▸ Work order: The entries below are to be repeated exactly as they stand.

------ Input records

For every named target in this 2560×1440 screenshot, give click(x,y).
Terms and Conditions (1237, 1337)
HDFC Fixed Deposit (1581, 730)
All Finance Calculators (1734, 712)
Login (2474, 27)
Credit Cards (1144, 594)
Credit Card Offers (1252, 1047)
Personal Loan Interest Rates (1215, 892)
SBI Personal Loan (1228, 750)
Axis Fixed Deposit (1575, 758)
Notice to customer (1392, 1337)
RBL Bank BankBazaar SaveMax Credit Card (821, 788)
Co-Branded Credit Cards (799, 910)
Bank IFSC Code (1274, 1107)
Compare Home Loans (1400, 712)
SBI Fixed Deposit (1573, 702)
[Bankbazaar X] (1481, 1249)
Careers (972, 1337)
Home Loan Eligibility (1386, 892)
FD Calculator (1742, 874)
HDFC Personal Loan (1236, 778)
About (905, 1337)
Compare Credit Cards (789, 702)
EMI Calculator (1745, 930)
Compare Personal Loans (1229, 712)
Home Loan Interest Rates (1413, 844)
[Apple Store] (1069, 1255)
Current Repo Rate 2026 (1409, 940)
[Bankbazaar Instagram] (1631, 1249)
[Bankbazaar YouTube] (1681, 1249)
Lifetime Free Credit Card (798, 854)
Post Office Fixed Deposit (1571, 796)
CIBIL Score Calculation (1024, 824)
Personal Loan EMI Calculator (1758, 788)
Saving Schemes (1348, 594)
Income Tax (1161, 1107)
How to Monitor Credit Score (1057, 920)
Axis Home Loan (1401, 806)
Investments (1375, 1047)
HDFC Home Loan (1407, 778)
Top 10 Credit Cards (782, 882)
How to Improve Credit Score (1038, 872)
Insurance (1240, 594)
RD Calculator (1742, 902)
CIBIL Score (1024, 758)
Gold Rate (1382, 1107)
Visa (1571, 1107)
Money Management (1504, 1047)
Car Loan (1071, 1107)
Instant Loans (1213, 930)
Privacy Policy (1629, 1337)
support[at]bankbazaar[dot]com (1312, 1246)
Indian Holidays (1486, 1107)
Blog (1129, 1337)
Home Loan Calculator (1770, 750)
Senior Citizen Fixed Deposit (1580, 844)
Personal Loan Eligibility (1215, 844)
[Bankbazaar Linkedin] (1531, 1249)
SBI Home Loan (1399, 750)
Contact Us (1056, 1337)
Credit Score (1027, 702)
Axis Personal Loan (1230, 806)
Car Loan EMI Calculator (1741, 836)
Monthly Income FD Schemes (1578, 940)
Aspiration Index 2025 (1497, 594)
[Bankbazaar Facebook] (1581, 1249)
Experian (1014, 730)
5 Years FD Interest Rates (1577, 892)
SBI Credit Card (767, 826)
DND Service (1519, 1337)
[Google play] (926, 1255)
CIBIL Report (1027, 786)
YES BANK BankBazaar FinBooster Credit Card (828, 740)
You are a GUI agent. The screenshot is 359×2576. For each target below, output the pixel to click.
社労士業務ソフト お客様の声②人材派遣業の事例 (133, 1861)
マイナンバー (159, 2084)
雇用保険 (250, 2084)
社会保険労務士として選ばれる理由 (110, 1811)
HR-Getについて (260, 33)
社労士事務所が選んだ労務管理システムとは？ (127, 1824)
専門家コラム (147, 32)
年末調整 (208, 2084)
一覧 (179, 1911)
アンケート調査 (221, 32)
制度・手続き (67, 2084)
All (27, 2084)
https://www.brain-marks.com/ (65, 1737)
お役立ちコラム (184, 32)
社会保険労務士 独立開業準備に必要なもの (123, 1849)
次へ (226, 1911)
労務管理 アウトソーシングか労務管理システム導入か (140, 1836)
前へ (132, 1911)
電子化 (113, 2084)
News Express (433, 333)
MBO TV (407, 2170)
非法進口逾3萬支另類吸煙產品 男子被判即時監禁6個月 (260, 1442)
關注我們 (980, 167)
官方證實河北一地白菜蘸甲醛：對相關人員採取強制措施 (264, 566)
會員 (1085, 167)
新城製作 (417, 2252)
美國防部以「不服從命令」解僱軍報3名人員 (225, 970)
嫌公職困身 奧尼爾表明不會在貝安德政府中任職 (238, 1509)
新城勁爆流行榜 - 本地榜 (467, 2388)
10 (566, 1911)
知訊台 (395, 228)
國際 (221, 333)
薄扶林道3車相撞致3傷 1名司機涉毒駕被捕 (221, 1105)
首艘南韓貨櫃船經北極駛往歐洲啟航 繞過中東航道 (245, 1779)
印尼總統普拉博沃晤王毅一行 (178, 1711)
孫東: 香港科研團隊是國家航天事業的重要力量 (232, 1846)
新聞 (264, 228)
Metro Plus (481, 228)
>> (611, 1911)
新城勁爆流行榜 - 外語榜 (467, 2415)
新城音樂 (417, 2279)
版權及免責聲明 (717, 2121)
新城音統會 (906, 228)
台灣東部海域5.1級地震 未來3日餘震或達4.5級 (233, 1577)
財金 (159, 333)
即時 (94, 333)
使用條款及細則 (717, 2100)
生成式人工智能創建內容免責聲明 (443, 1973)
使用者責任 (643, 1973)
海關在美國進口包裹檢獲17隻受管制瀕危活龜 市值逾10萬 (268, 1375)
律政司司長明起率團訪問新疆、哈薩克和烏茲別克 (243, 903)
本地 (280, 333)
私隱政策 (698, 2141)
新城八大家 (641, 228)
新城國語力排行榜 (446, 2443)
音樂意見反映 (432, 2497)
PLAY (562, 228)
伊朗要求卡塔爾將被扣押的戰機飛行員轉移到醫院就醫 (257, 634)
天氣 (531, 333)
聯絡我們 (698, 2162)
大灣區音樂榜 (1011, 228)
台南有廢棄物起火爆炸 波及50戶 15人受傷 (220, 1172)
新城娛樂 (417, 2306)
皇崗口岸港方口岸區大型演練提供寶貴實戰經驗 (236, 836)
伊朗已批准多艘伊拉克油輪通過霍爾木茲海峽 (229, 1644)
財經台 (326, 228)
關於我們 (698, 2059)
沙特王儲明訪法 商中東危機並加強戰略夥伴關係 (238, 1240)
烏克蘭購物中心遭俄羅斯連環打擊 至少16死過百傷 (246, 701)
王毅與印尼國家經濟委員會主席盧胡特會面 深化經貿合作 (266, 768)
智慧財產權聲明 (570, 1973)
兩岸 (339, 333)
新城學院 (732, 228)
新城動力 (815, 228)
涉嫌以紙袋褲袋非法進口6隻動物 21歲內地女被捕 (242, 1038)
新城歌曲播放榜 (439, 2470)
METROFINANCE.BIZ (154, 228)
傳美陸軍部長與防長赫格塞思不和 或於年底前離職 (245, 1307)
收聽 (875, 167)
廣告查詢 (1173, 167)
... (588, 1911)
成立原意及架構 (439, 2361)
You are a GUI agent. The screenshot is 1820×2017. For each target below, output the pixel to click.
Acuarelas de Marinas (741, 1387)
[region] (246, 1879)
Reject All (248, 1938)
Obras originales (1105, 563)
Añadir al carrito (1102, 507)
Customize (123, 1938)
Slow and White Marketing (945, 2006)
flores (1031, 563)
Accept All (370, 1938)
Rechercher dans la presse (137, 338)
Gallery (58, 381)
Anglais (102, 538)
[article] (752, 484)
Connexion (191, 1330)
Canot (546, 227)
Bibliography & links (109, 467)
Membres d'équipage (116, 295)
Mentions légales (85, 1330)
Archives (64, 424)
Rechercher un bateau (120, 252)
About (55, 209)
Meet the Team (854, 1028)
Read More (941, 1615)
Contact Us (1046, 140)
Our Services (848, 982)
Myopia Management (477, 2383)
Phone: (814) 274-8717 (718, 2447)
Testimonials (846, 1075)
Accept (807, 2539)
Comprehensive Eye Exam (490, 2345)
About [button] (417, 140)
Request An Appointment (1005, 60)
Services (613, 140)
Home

------------

▸ Response to this exercise:
For every named target in this 2560×1440 screenshot, give click(x,y).
Terms and Conditions (1237, 1337)
HDFC Fixed Deposit (1581, 730)
All Finance Calculators (1734, 712)
Login (2474, 27)
Credit Cards (1144, 594)
Credit Card Offers (1252, 1047)
Personal Loan Interest Rates (1215, 892)
SBI Personal Loan (1228, 750)
Axis Fixed Deposit (1575, 758)
Notice to customer (1392, 1337)
RBL Bank BankBazaar SaveMax Credit Card (821, 788)
Co-Branded Credit Cards (799, 910)
Bank IFSC Code (1274, 1107)
Compare Home Loans (1400, 712)
SBI Fixed Deposit (1573, 702)
[Bankbazaar X] (1481, 1249)
Careers (972, 1337)
Home Loan Eligibility (1386, 892)
FD Calculator (1742, 874)
HDFC Personal Loan (1236, 778)
About (905, 1337)
Compare Credit Cards (789, 702)
EMI Calculator (1745, 930)
Compare Personal Loans (1229, 712)
Home Loan Interest Rates (1413, 844)
[Apple Store] (1069, 1255)
Current Repo Rate 2026 (1409, 940)
[Bankbazaar Instagram] (1631, 1249)
[Bankbazaar YouTube] (1681, 1249)
Lifetime Free Credit Card (798, 854)
Post Office Fixed Deposit (1571, 796)
CIBIL Score Calculation (1024, 824)
Personal Loan EMI Calculator (1758, 788)
Saving Schemes (1348, 594)
Income Tax (1161, 1107)
How to Monitor Credit Score (1057, 920)
Axis Home Loan (1401, 806)
Investments (1375, 1047)
HDFC Home Loan (1407, 778)
Top 10 Credit Cards (782, 882)
How to Improve Credit Score (1038, 872)
Insurance (1240, 594)
RD Calculator (1742, 902)
CIBIL Score (1024, 758)
Gold Rate (1382, 1107)
Visa (1571, 1107)
Money Management (1504, 1047)
Car Loan (1071, 1107)
Instant Loans (1213, 930)
Privacy Policy (1629, 1337)
support[at]bankbazaar[dot]com (1312, 1246)
Indian Holidays (1486, 1107)
Blog (1129, 1337)
Home Loan Calculator (1770, 750)
Senior Citizen Fixed Deposit (1580, 844)
Personal Loan Eligibility (1215, 844)
[Bankbazaar Linkedin] (1531, 1249)
SBI Home Loan (1399, 750)
Contact Us (1056, 1337)
Credit Score (1027, 702)
Axis Personal Loan (1230, 806)
Car Loan EMI Calculator (1741, 836)
Monthly Income FD Schemes (1578, 940)
Aspiration Index 2025 (1497, 594)
[Bankbazaar Facebook] (1581, 1249)
Experian (1014, 730)
5 Years FD Interest Rates (1577, 892)
SBI Credit Card (767, 826)
DND Service (1519, 1337)
[Google play] (926, 1255)
CIBIL Report (1027, 786)
YES BANK BankBazaar FinBooster Credit Card (828, 740)
You are a GUI agent. The screenshot is 359×2576. For each target below, output the pixel to click.
社労士業務ソフト お客様の声②人材派遣業の事例 (133, 1861)
マイナンバー (159, 2084)
雇用保険 (250, 2084)
社会保険労務士として選ばれる理由 (110, 1811)
HR-Getについて (260, 33)
社労士事務所が選んだ労務管理システムとは？ (127, 1824)
専門家コラム (147, 32)
年末調整 (208, 2084)
一覧 (179, 1911)
アンケート調査 (221, 32)
制度・手続き (67, 2084)
All (27, 2084)
https://www.brain-marks.com/ (65, 1737)
お役立ちコラム (184, 32)
社会保険労務士 独立開業準備に必要なもの (123, 1849)
次へ (226, 1911)
労務管理 アウトソーシングか労務管理システム導入か (140, 1836)
前へ (132, 1911)
電子化 (113, 2084)
News Express (433, 333)
MBO TV (407, 2170)
非法進口逾3萬支另類吸煙產品 男子被判即時監禁6個月 (260, 1442)
關注我們 (980, 167)
官方證實河北一地白菜蘸甲醛：對相關人員採取強制措施 (264, 566)
會員 (1085, 167)
新城製作 (417, 2252)
美國防部以「不服從命令」解僱軍報3名人員 (225, 970)
嫌公職困身 奧尼爾表明不會在貝安德政府中任職 (238, 1509)
新城勁爆流行榜 - 本地榜 (467, 2388)
10 (566, 1911)
知訊台 (395, 228)
國際 (221, 333)
薄扶林道3車相撞致3傷 1名司機涉毒駕被捕 (221, 1105)
首艘南韓貨櫃船經北極駛往歐洲啟航 繞過中東航道 (245, 1779)
印尼總統普拉博沃晤王毅一行 (178, 1711)
孫東: 香港科研團隊是國家航天事業的重要力量 (232, 1846)
新聞 (264, 228)
Metro Plus (481, 228)
>> (611, 1911)
新城勁爆流行榜 - 外語榜 (467, 2415)
新城音樂 (417, 2279)
版權及免責聲明 (717, 2121)
新城音統會 (906, 228)
台灣東部海域5.1級地震 未來3日餘震或達4.5級 (233, 1577)
財金 (159, 333)
即時 (94, 333)
使用條款及細則 (717, 2100)
生成式人工智能創建內容免責聲明 (443, 1973)
使用者責任 (643, 1973)
海關在美國進口包裹檢獲17隻受管制瀕危活龜 市值逾10萬 (268, 1375)
律政司司長明起率團訪問新疆、哈薩克和烏茲別克 (243, 903)
本地 (280, 333)
私隱政策 (698, 2141)
新城八大家 (641, 228)
新城國語力排行榜 (446, 2443)
音樂意見反映 (432, 2497)
PLAY (562, 228)
伊朗要求卡塔爾將被扣押的戰機飛行員轉移到醫院就醫 (257, 634)
天氣 (531, 333)
聯絡我們 (698, 2162)
大灣區音樂榜 (1011, 228)
台南有廢棄物起火爆炸 波及50戶 15人受傷 (220, 1172)
新城娛樂 (417, 2306)
皇崗口岸港方口岸區大型演練提供寶貴實戰經驗 (236, 836)
伊朗已批准多艘伊拉克油輪通過霍爾木茲海峽 (229, 1644)
財經台 (326, 228)
關於我們 (698, 2059)
沙特王儲明訪法 商中東危機並加強戰略夥伴關係 (238, 1240)
烏克蘭購物中心遭俄羅斯連環打擊 至少16死過百傷 (246, 701)
王毅與印尼國家經濟委員會主席盧胡特會面 深化經貿合作 (266, 768)
智慧財產權聲明 (570, 1973)
兩岸 (339, 333)
新城學院 (732, 228)
新城動力 (815, 228)
涉嫌以紙袋褲袋非法進口6隻動物 21歲內地女被捕 (242, 1038)
新城歌曲播放榜 (439, 2470)
METROFINANCE.BIZ (154, 228)
傳美陸軍部長與防長赫格塞思不和 或於年底前離職 (245, 1307)
收聽 (875, 167)
廣告查詢 (1173, 167)
... (588, 1911)
成立原意及架構 (439, 2361)
You are a GUI agent. The screenshot is 1820×2017. For each target below, output the pixel to click.
Acuarelas de Marinas (741, 1387)
[region] (246, 1879)
Reject All (248, 1938)
Obras originales (1105, 563)
Añadir al carrito (1102, 507)
Customize (123, 1938)
Slow and White Marketing (945, 2006)
flores (1031, 563)
Accept All (370, 1938)
Rechercher dans la presse (137, 338)
Gallery (58, 381)
Anglais (102, 538)
[article] (752, 484)
Connexion (191, 1330)
Canot (546, 227)
Bibliography & links (109, 467)
Membres d'équipage (116, 295)
Mentions légales (85, 1330)
Archives (64, 424)
Rechercher un bateau (120, 252)
About (55, 209)
Meet the Team (854, 1028)
Read More (941, 1615)
Contact Us (1046, 140)
Our Services (848, 982)
Myopia Management (477, 2383)
Phone: (814) 274-8717 (718, 2447)
Testimonials (846, 1075)
Accept (807, 2539)
Comprehensive Eye Exam (490, 2345)
About [button] (417, 140)
Request An Appointment (1005, 60)
Services (613, 140)
Home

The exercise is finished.